Data excerpts
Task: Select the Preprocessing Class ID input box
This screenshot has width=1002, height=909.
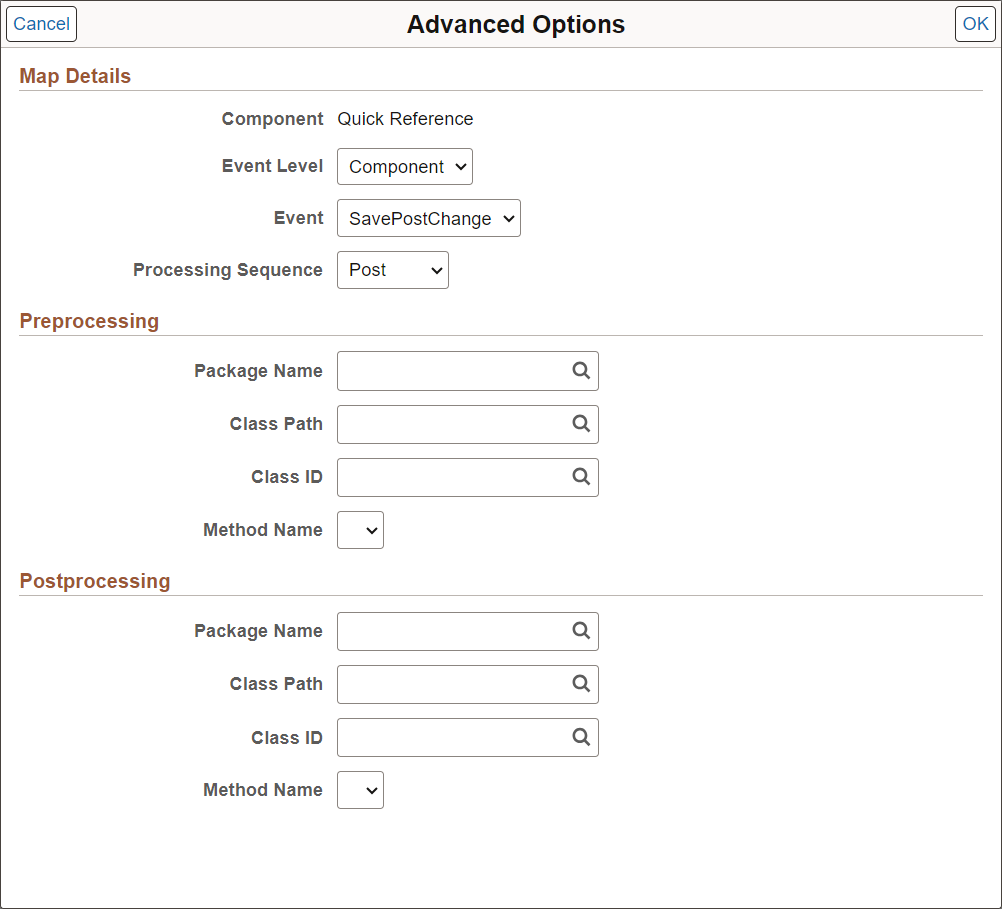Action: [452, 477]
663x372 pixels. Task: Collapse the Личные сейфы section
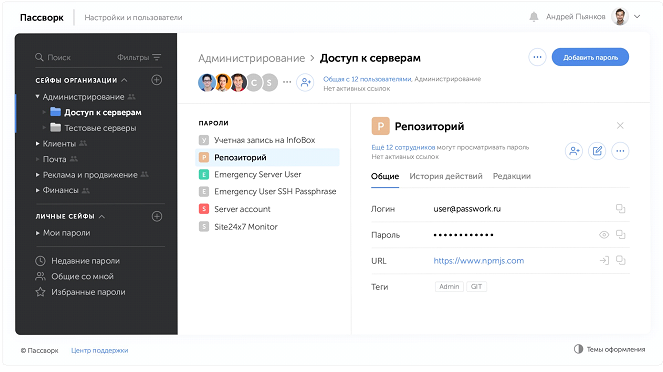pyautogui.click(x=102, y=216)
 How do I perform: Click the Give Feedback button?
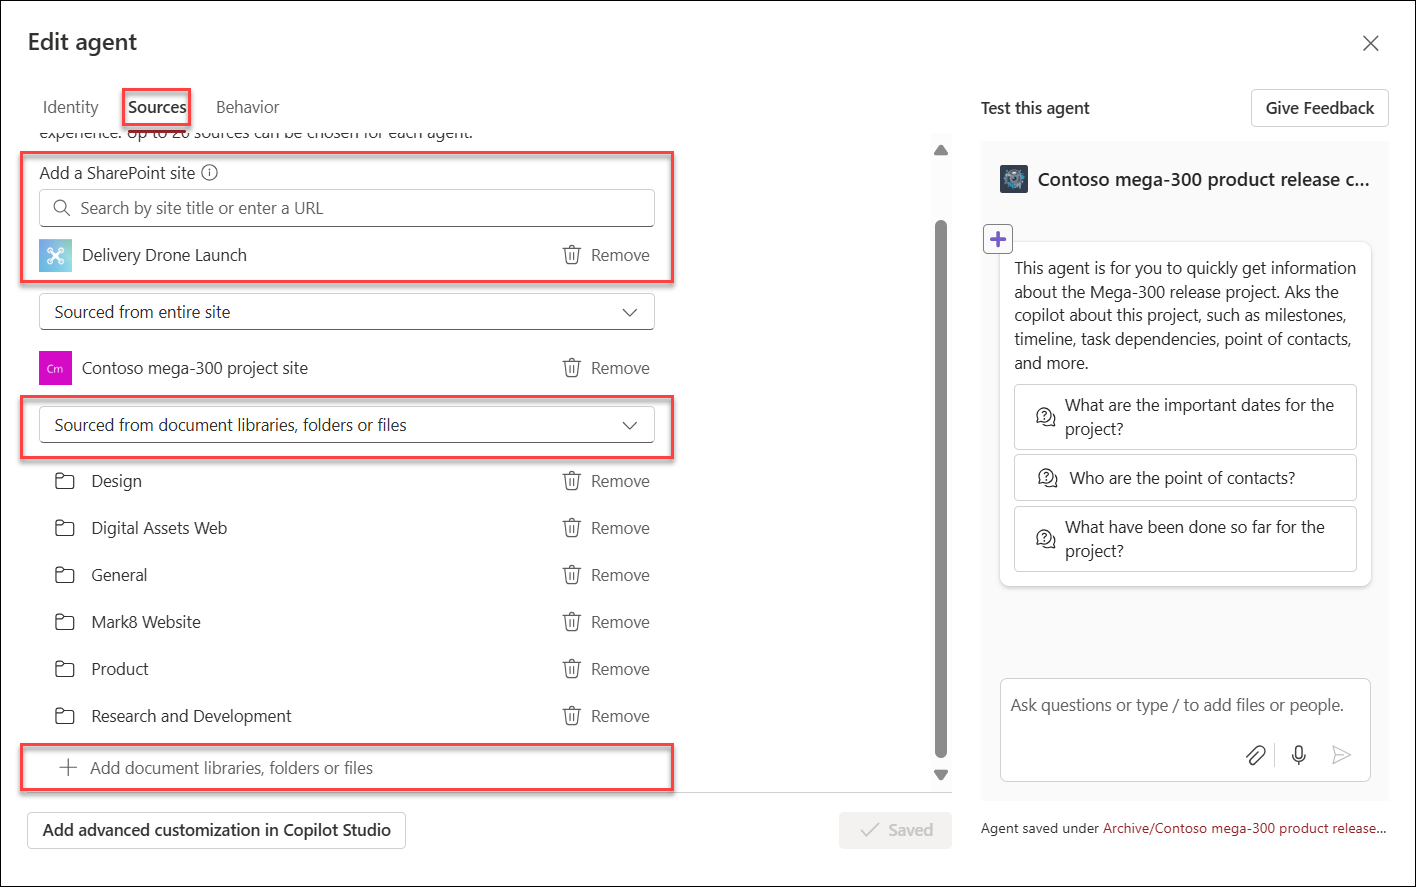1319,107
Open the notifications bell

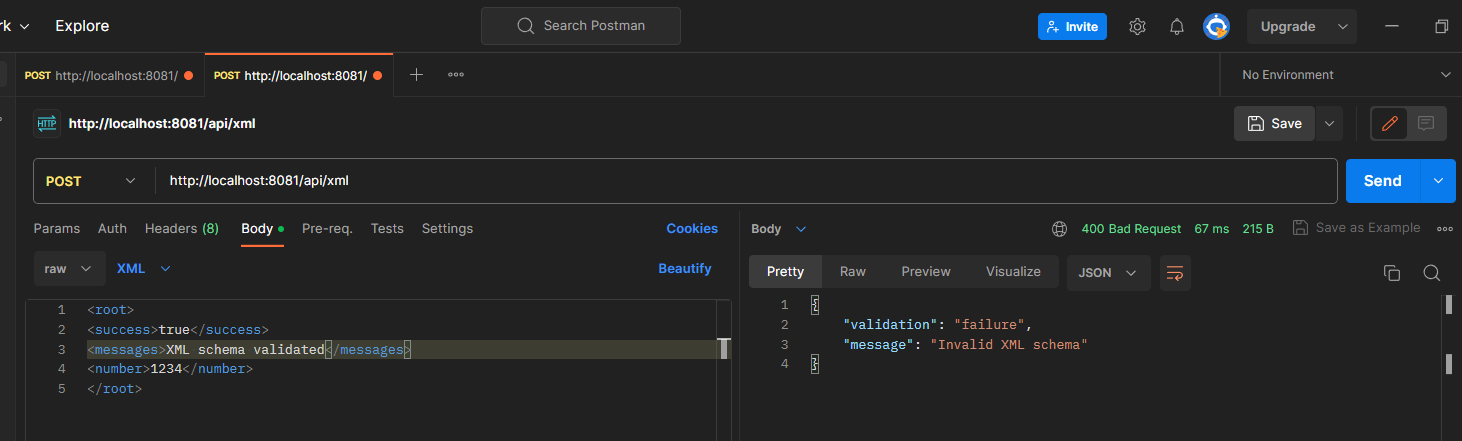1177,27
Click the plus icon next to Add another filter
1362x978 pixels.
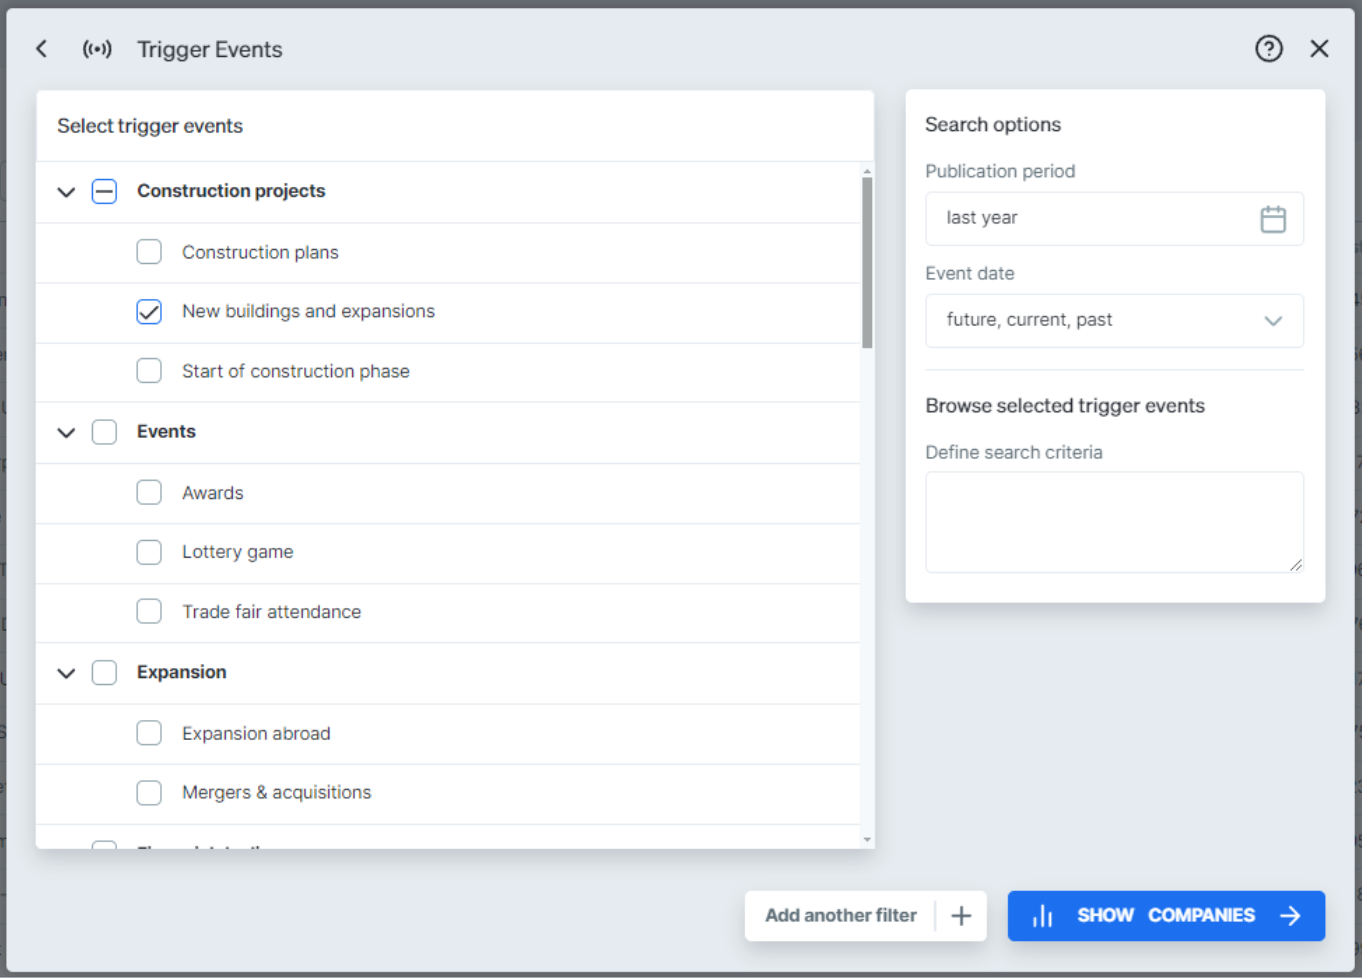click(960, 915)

Action item
The task requires that every line above be transcribed exactly, without the images.

Completed exercise
Task: Select the Preprocessing Class ID input box
This screenshot has width=1002, height=909.
Action: [452, 477]
663x372 pixels. Task: Collapse the Личные сейфы section
pyautogui.click(x=102, y=216)
 How do I perform: Click the Give Feedback button?
1319,107
Open the notifications bell

1177,27
Click the plus icon next to Add another filter
1362x978 pixels.
click(960, 915)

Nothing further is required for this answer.